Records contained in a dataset
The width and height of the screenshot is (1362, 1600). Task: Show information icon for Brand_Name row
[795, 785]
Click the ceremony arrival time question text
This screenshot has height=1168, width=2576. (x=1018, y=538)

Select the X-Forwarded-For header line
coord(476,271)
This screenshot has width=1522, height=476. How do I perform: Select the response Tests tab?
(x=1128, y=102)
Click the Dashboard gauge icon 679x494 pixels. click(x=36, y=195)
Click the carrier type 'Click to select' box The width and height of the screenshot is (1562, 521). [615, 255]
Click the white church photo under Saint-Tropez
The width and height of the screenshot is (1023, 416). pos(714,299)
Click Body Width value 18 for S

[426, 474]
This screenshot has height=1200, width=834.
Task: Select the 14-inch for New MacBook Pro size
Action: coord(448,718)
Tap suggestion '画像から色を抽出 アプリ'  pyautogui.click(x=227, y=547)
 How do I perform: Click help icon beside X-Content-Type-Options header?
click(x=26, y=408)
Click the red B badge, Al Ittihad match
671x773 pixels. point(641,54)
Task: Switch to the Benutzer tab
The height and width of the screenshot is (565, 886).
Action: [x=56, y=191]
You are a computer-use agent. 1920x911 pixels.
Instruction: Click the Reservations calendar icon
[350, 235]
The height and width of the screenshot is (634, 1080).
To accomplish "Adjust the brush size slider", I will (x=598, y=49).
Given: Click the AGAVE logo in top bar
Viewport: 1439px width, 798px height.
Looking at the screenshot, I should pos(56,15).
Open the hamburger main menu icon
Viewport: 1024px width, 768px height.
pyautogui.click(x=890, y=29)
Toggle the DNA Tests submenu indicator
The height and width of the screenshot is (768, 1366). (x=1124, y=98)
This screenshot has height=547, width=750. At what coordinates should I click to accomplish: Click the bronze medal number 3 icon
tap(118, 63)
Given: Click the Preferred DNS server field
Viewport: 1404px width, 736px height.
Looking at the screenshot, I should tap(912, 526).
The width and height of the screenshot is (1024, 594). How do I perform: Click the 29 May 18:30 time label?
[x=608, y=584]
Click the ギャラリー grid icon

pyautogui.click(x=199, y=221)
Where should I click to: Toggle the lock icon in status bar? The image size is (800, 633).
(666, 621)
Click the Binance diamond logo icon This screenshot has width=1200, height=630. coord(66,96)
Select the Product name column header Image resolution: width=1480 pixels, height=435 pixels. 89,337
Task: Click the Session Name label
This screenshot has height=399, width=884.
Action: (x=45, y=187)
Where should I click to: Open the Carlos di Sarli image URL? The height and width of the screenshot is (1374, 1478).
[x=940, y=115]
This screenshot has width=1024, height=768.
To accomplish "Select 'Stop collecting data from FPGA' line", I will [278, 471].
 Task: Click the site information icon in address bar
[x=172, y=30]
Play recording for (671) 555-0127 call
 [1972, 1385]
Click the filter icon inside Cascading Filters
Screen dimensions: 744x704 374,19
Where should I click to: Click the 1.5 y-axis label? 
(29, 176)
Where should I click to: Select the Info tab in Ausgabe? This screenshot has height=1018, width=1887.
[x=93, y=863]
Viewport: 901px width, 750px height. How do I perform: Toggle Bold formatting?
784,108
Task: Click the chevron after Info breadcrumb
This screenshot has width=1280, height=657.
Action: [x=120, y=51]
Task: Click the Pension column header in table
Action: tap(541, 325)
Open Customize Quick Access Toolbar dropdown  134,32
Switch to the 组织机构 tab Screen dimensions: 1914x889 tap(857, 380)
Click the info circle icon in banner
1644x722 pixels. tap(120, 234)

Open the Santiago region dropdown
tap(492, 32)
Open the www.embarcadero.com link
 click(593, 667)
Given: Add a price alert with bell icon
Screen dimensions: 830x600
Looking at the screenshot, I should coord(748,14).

* **Problem to work on**:
Among the records above, repeat exactly the line with "Select the X-Forwarded-For header line", the line with "Click the carrier", and every line in between, and only those.

* **Reply to the task**:
Select the X-Forwarded-For header line
coord(476,271)
This screenshot has width=1522, height=476. How do I perform: Select the response Tests tab?
(x=1128, y=102)
Click the Dashboard gauge icon 679x494 pixels. click(x=36, y=195)
Click the carrier type 'Click to select' box The width and height of the screenshot is (1562, 521). [615, 255]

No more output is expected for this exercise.